Is the automotive industry re-inventing the wheel?
10 June 2016 | 0
We all read with horror the account last year of Charlie Miller and Chris Valasek taking control of a Jeep Cherokee, driven by reporter Andy Greenberg. From 16 km away, Miller and Valasek interfered with the car’s speakers and air conditioning, and then cut off its transmission in the middle of a busy interstate highway.
This is in the context of a modern car having dozens of computers with as much as 100 million lines of code, and for every 1,000 lines of such there may be as many as 15 bugs that may be exploitable.
“One can’t help wondering if it has all been done before, in an environment that has arguably higher standards and so more stringent implementations”
Added to this is the assertion by Navigant Research that as vehicles become more automated and connected to the Internet, to other cars and even roadway infrastructure, the potential attack surface will grow exponentially.
There have been numerous high profile partnerships announced to tackle this, such as Ford with Amazon and HPE, Fiat Chrysler with Google, and a whole host of security start-ups have popped up, not least in Israel, to develop solutions.
But, one can’t help wondering if it has all been done before, in an environment that has arguably higher standards and so more stringent implementations.
Last year, when heading to the US for a conference, I had the rare surprise (has happened twice in my travelling life, and I worked in the aviation industry!) of a business class upgrade to cross the Atlantic. I marvelled, not only at the wine list and food selection, but at the connectivity at 35,000 feet as we cruised in the North Atlantic tracks.
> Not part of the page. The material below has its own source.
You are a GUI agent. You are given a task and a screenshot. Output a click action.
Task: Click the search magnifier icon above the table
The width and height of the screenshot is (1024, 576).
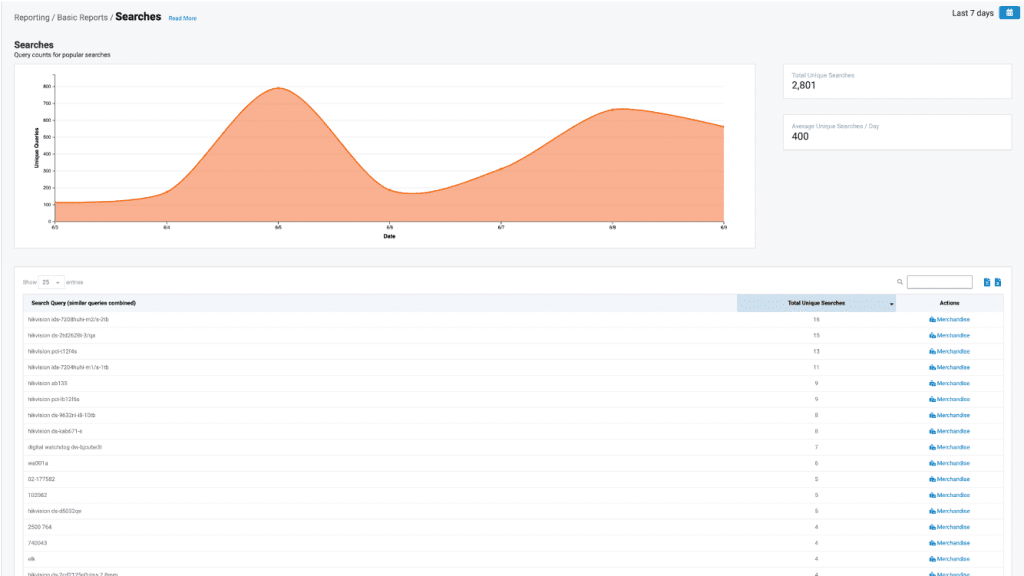click(x=902, y=281)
The entertainment system provided me with a wide selection of content, and some airlines are already allowing BYOD for entertainment, such as United Airlines in the US.
Should the automotive industry take a leaf from aviation in developing, implementing and securing operating, navigational and entertainment systems in transport vehicles? Well, after the fairly well publicised security issues seen in the press over the last 12 months or so, not least being the hijack cited above, the answer would seem to be yes.
While direct comparisons can’t really be made between a brand new A320 at around €86 million and even a luxury car at around the €100,000 mark, a modern mid-size family car can still take between three and five years to develop at a cost of hundreds of millions of euros. Therefore, if there are already established practices for how these systems can be developed, implemented and secured, it makes a certain amount of sense to at least start there, especially when the example is so safety conscious.
The promise of connected cars, for safety, for management and increased capability for the end user is really too great to pass, but in the rush to be first to market, auto-makers need to ensure that security is not overlooked, especially as self-driving cars become the norm in years to come.